• _Written request 1_
In the discussion of fake journal articles below, what is the title of the DEFCON talk that is mentioned?
• _Written request 2_
Continue the discussion of fake journal articles below, starting right after its final sentence.

• _Page extract_
[Start]

2. Destroy the credibility of a researcher by attaching their name to a paper that is falsified, plagiarized.
My very unfounded guess is that it is more (1) than (2) at play here. But research in political science is probably more at risk to cause anger and enemies than say cosmology. Unless the research is related to dwarf planets or some such.
In that case, I would offer 3. The journal is trying to boost their stats. One wonders how long they thought they could have gotten away with faking articles to fill a journal...
Also, looking at the article in question. It seems to suggest a policy of punishment as a solution to solving the issue of people, companies not following recycling rules: "the government should continue to closely monitor and punish violators of laws and regulations."
So I'd like to add incentive (4): A way to seemingly have established researchers suggest punishment as accepted way of enforcement. Drive agenda, basically.
Another possibility would be to prop-up a fake journal/conference cycle, which is used by some interest groups to publish and thus "validate" dishonest research which then goes toward their own business/political interests.
Think "money laundering", but for scholarly credentials.
There is a very interesting DEFCON talk[1] called "Inside the fake science factory" about this.
I've actually seen this before, interestingly also involving specifically-African entities and a Russian native.
As best I could tell, it was being exploited as a form of identity theft. I think it's what the kids informally call "skinwalking" (when they do it to each other on Instagram for likes or other social currency).
Professionally, the scheme starts with finding a credible individual whose reputation you need to hijack, so a career researcher or someone that's been publishing papers for 20 years but nowadays is not as active. In this case, the impersonator emigrated to a new country and renamed himself on the naturalization paperwork so his name was identical to the target's (a former oil exec in this case-- let's call him Oily Man).

[End]

• _Given entries_
[Start]

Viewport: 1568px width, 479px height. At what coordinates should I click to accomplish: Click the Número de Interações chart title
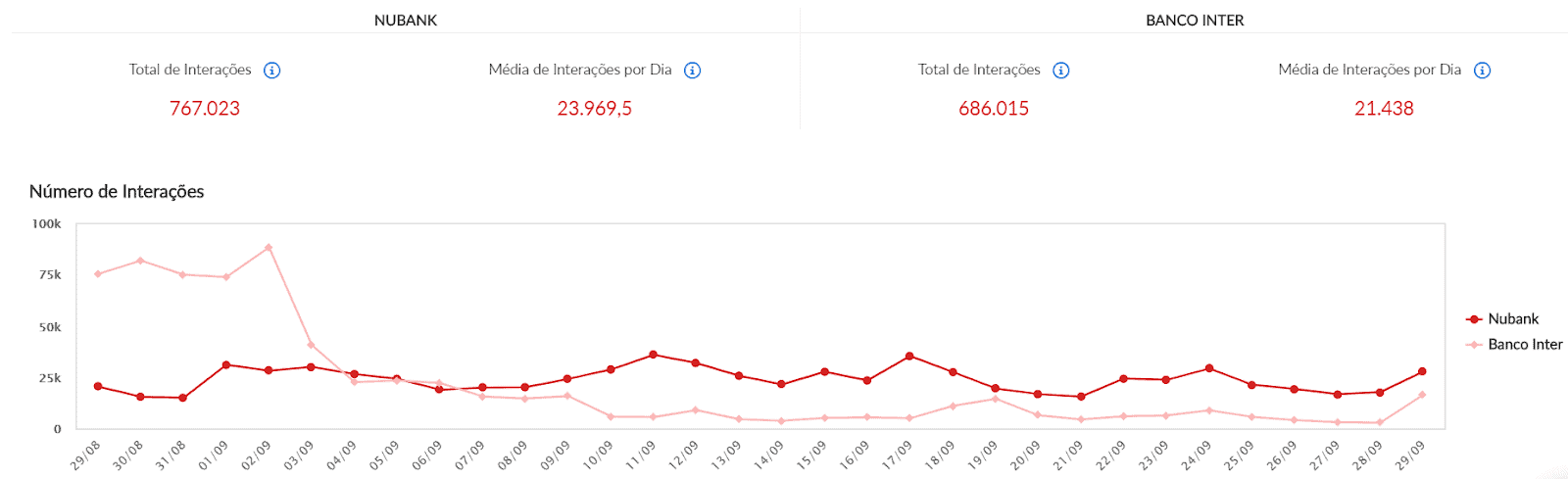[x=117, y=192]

[End]
[Start]

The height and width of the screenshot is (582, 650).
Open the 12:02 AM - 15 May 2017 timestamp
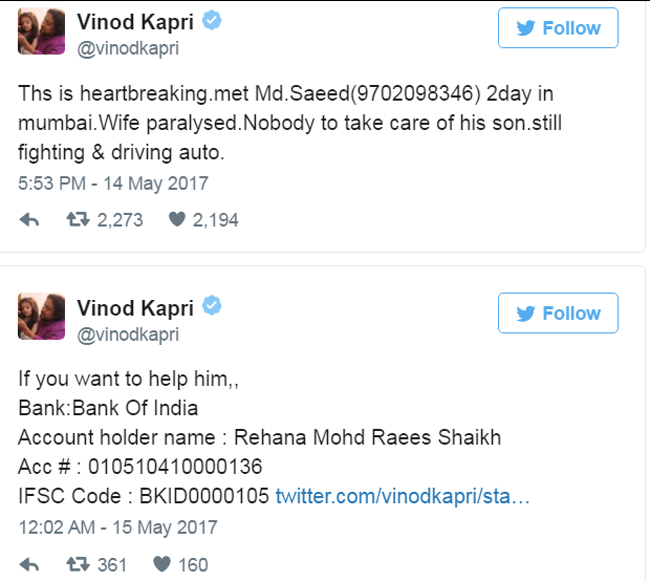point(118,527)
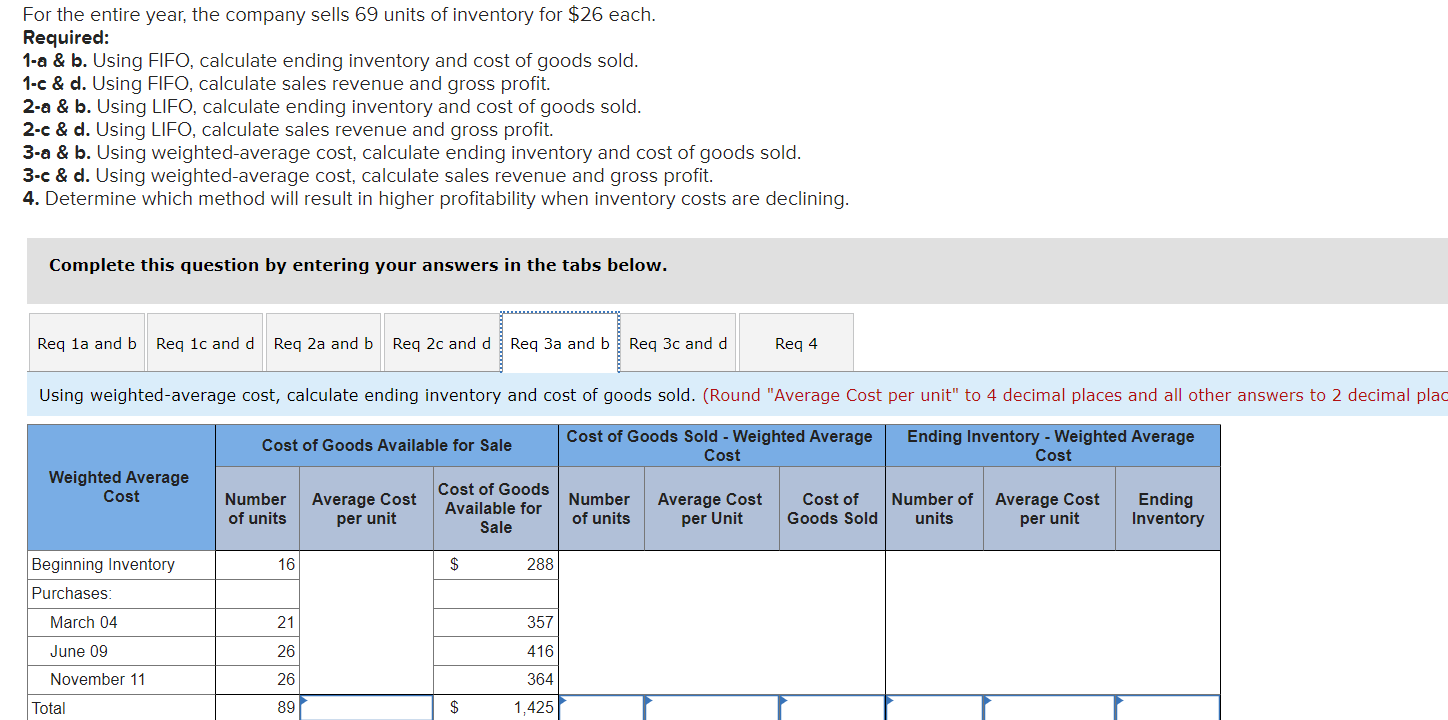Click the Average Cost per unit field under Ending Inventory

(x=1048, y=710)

[End]
[Start]

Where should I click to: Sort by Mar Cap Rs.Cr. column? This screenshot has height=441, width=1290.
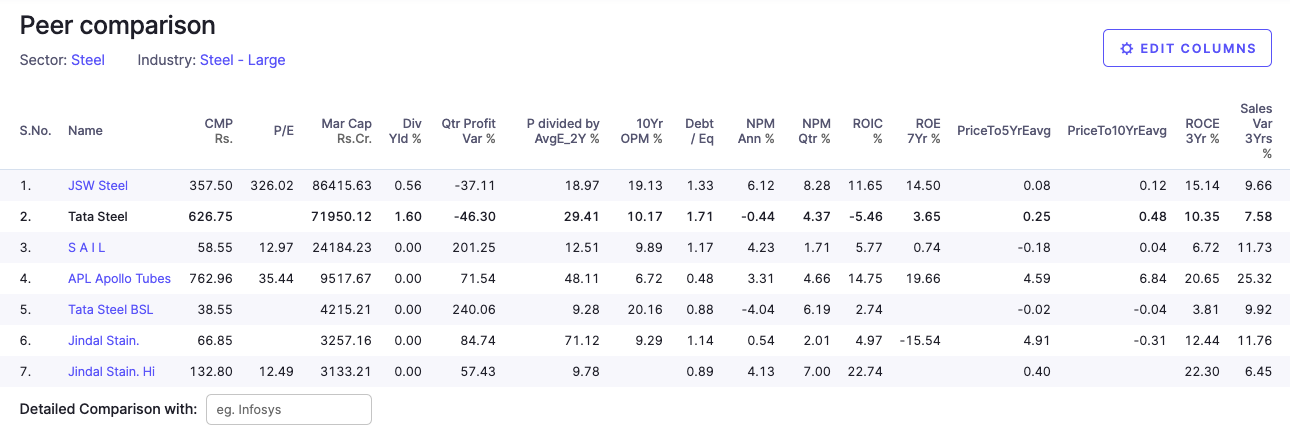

[End]

• _Response 1_
"Inside the fake science factory"

• _Response 2_
At that point, you start pretending to be active in the target's domain. Start publishing papers as Oily Man. Start going to conferences as Oily Man and wearing your name badge conspicuously. People that only recognize the name will mistake you for the real one and strike up insider conversations-- and remember seeing "Oily Man" at the conference. People suspicious of you that know the real guy, you explain away as mistaken identity of two individuals who happen to work in the same space (there's no expectation of disambiguation; you had no choice in what your parents named you, right?).
The result is that anybody that googles Oily Man finds a 20+ year work history, a bunch of papers "he's" currently written, and a bunch of conferences "he's" recently attended. You're basically finishing someone else's life story. Since the real Oily Man is retired/inactive, there's no chance of crossing paths with him, and since you're not claiming to be him, there's little consequence even if you do. It's everyone else's fault for conflating the two of you!
There was a very specific purpose to this scheme that culminated in the impersonator using the target's identity (and others!) to secure a seat on a particular board to (I surmise) fraudulently cast votes on a particular subject, but I can't disclose the details of that.
And it can look bad for the site or the person at first glance unless someone bothers to investigate--and instead they'll often just take their first impression, shrug, and move on. (Oh wasn't that the researcher who was somehow somehow involved in some plagiarism thing a few years back?)
I understand the original article that was plagiarized was quoted in the paper. Maybe the authors of that article wanted to bring attention to it and needed someone else to validate their work.